Data entries:
::::
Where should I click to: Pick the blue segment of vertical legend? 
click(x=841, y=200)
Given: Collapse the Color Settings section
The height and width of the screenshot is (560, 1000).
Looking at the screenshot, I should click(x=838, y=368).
::::
- _What is expected_
Transcribe the records above with every character unchanged.

- _Answer to this problem_
Where should I click to: Pick the blue segment of vertical legend? 
click(x=841, y=200)
Given: Collapse the Color Settings section
The height and width of the screenshot is (560, 1000).
Looking at the screenshot, I should click(x=838, y=368).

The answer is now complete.